The absurdist vibe is established in the opening scene, during which drunken bum Navin Johnson (Martin) declares: “I was born a poor black child.” The movie then flashes back to the homestead where Navin grew up as part of a happy but impoverished black family. Shocked to discover he was adopted (“You mean, I’m gonna stay this color?!!”), Navin leaves home to find his destiny. A job at a gas station goes awry when a nutjob sniper picks Navin’s name out of the phone book while looking for random victims, and a job with a carnival veers off-course when Navin becomes the boy toy of a psychotic female daredevil.
Eventually, Navin falls in love with soft-spoken Marie (Bernadette Peters), and then he learns that a gadget he invented is a runaway success. Wealth doesn’t bring Navin happiness, however, and the sudden loss of his unexpected riches sends him to skid row, bringing viewers back to a reprise of the opening scene.
Merely reciting the plot does little to suggest the movie’s wall-to-wall whimsy. Martin’s dialogue is filled with offbeat touches, like his character’s predilection for “Pizza in a Cup” and his belief that a thermos is an appropriate gift for a paramour. Martin spoofs Navin’s ignorance relentlessly, so viewers get gems like the letter Navin writes home to his parents: “I think next week I’ll be able to send some more money as I may have extra work—my friend Patty promised me a blow job.”

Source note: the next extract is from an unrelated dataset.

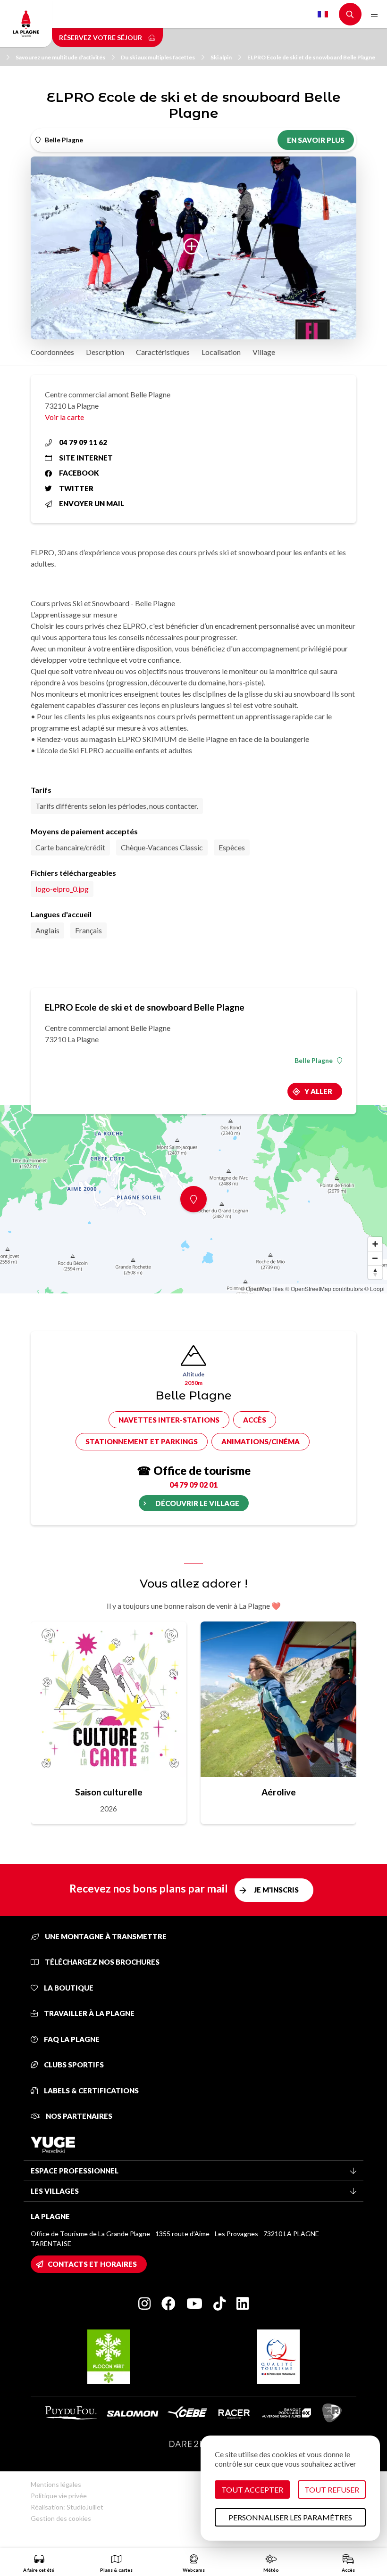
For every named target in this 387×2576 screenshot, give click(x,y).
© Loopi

Some of the comedy is forced, like the kung fu scene, but generally, director Carl Reiner lets humor bubble up organically from the interplay between cynical modern life and simple Navin. Better still, the love scenes between Marie and Navin are gentle and sweet, foreshadowing Martin’s deft touch with romantic stories later in his career. Reiner, himself a stone-cold comedy pro, gives Martin room to spin his comic webs. In one particularly effective scene, Peters feigns sleep during a two-shot that runs for several minutes while Martin performs an elaborate routine; the sense that Reiner creates of silly things happening in otherwise realistic setting accentuates Martin’s irreverence.
Ultimately, The Jerk is a bit too lightweight, because when the movie goes for pathos toward the end of the storyline, the transition doesn’t feel natural. However, Martin’s charm and wit are irresistible; Peters is a fine light comedienne (and a voluptuous knockout); and the supporting cast includes pros like Mabel King, Bill Macy, Jackie Mason, M. Emmett Walsh, Dick O’Neill, and Richard Ward. The Jerk is merely the opening act of Martin’s beloved screen career, but it’s also 104 minutes of silly fun with heart.